What the exercise asks: Report each line of the entries below that contains the word "menu".

(Source data)
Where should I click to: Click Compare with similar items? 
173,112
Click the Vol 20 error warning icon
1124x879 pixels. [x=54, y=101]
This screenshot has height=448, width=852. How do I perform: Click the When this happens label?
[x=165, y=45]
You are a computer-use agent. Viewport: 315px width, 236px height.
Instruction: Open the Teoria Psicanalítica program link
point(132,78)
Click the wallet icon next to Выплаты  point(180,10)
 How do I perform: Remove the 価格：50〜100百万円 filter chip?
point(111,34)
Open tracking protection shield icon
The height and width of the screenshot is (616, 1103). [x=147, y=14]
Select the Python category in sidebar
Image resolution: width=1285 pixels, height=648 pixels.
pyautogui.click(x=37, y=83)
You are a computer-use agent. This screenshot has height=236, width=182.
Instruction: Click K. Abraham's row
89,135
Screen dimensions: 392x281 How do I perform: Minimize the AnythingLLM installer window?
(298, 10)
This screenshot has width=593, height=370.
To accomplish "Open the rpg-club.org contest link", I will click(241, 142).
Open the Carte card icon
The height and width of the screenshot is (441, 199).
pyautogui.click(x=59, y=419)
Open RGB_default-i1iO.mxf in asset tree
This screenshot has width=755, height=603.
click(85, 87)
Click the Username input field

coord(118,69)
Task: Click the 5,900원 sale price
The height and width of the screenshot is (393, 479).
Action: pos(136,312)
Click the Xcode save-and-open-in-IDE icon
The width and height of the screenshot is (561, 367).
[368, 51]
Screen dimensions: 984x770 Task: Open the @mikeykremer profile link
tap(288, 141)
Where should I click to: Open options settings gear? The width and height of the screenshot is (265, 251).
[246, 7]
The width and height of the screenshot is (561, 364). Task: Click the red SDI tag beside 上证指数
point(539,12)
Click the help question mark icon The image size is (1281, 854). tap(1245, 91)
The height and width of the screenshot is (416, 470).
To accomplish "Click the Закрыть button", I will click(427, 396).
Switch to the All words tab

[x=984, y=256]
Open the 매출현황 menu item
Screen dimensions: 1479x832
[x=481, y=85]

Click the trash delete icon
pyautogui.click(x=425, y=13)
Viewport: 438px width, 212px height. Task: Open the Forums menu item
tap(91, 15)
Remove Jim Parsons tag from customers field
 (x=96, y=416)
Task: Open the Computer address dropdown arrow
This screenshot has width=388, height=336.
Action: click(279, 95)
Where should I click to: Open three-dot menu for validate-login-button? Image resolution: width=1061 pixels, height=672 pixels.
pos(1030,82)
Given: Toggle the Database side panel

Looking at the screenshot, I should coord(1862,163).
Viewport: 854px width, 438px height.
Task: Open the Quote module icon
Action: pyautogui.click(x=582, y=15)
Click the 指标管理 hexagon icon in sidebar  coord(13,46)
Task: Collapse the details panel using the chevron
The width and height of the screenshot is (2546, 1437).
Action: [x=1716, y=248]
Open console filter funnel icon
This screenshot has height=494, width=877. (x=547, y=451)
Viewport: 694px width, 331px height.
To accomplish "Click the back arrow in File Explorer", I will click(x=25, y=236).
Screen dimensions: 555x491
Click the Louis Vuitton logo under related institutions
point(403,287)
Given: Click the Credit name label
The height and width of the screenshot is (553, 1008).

The answer:
Open the 매출현황 menu item
Viewport: 438px width, 212px height. Task: Open the Forums menu item
Where should I click to: Open three-dot menu for validate-login-button? Image resolution: width=1061 pixels, height=672 pixels.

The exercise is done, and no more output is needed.